# Problem Opening LR Classic



## yorkiemom (Jul 2, 2018)

I've just since the other day am getting this message when I open LR...not sure why since there isn't anything else open that I know of... I end up clicking and clicking and it doesn't load. Then all of a sudden I try to close and it comes up.


----------



## clee01l (Jul 2, 2018)

Exit all programs and reboot your Windows computer.  And let us know if there still is a problem.


----------



## yorkiemom (Jul 2, 2018)

I've done that. There is no other program open...I made sure. Nothing is running.  I'm stumped.


----------



## Hal P Anderson (Jul 2, 2018)

Does any of this help?
Server Busy error when launching or using Lightroom on Windows


----------



## yorkiemom (Jul 4, 2018)

Well I did that and now I can't get it to work at all...every time I hit the "switch to" it always bring the Windows menu up on my other screen. Something fish going on but now I can't even click click click to stop...can't get into LR.


----------



## yorkiemom (Jul 4, 2018)

MY Lightroom won't even open now!!


----------



## yorkiemom (Jul 4, 2018)

This seems to have started the other day when I download Adobe Flash Driver for something I was doing....


----------



## yorkiemom (Jul 31, 2018)

Well came back from vacation of 3 weeks...and problem is still there. If I hit the "switch to" the Windows menu comes up. Then I click on LRCC and it waits and then the program comes up with everything.
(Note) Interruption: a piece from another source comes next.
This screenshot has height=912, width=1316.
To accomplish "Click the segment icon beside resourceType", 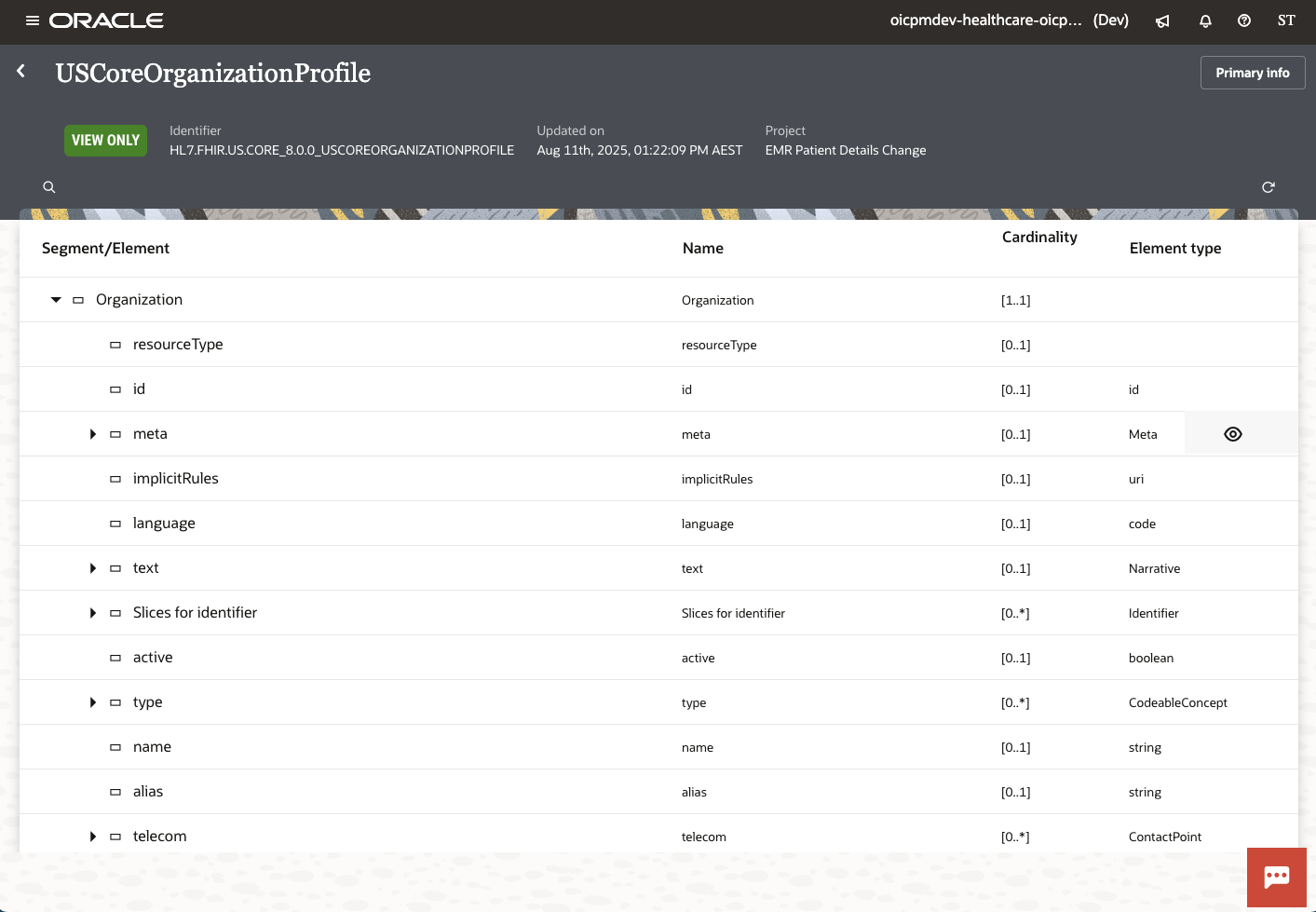I will [115, 344].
Also another problem...don't know if it is related. I have 1000 or more photos from vacation. One folder is giving me double photos...
1. the first photo when I check "enable profile correction" it says "unable to locate a matching profile automatically.
2. The 2nd photo when I do the same...then I get my Canon, etc. criteria showing up.  
So I remove the one saying can't locate" and use the second which then starts to load again.  Frustrating.

Any idea why this is happening? Is it related to my original problem?  I might have to call someone because it's starting to be a problem.


----------



## yorkiemom (Jul 31, 2018)

It also seems like I have two versions LR CC and LR Classic CC... shouldn't I have only one?


----------



## yorkiemom (Jul 31, 2018)

My two duplicates...one is jpe and one cr2.   I've never gotten two before.


----------



## Victoria Bampton (Jul 31, 2018)

You’ve got a lot of stuff going on there Norma, so let’s exclude a few bits for a start. 

Most lens profiles are only for raw photos, so not showing up is perfectly normal. 

You also said you have Lightroom CC and Lightroom Classic. Do they both have the same kind of icon, or different? If they’re the same, CC is the old one (you could uninstall that) and Classic is the newer one.


----------



## yorkiemom (Jul 31, 2018)

The icon for classic is square... the one for CC is rounded...I think that is the new since the photo is different (leaf).


----------



## Victoria Bampton (Aug 1, 2018)

Ok, ignore the rounded CC one. That's the cloud native app. You only need that if you're moving away from Lightroom Classic to store the photos in the cloud, or if you use the mobile apps and need to sync Develop presets to the mobile apps. If neither is true, you can uninstall that one.


----------



## yorkiemom (Aug 1, 2018)

Well I have the mobile app but haven't used it much. I will keep for now.

Now...how to I stop the "other program is busy" problem? Is that a LR problem?


----------



## yorkiemom (Aug 2, 2018)

Is my "other program is busy" a Windows problem?   I can do a lot with my computer but not changing a registry if that is what it would be. I've tried everything else.


----------



## clee01l (Aug 2, 2018)

yorkiemom said:


> Is my "other program is busy" a Windows problem?   I can do a lot with my computer but not changing a registry if that is what it would be. I've tried everything else.


Exit Windows and reboot.   This should take care of the "other program is busy"  Windows message.


----------



## yorkiemom (Aug 3, 2018)

I've done all that and more and no it didn't. I called Adobe and I've had 2 technicians try and help to no available. I have a Sr. Tech person calling me Monday.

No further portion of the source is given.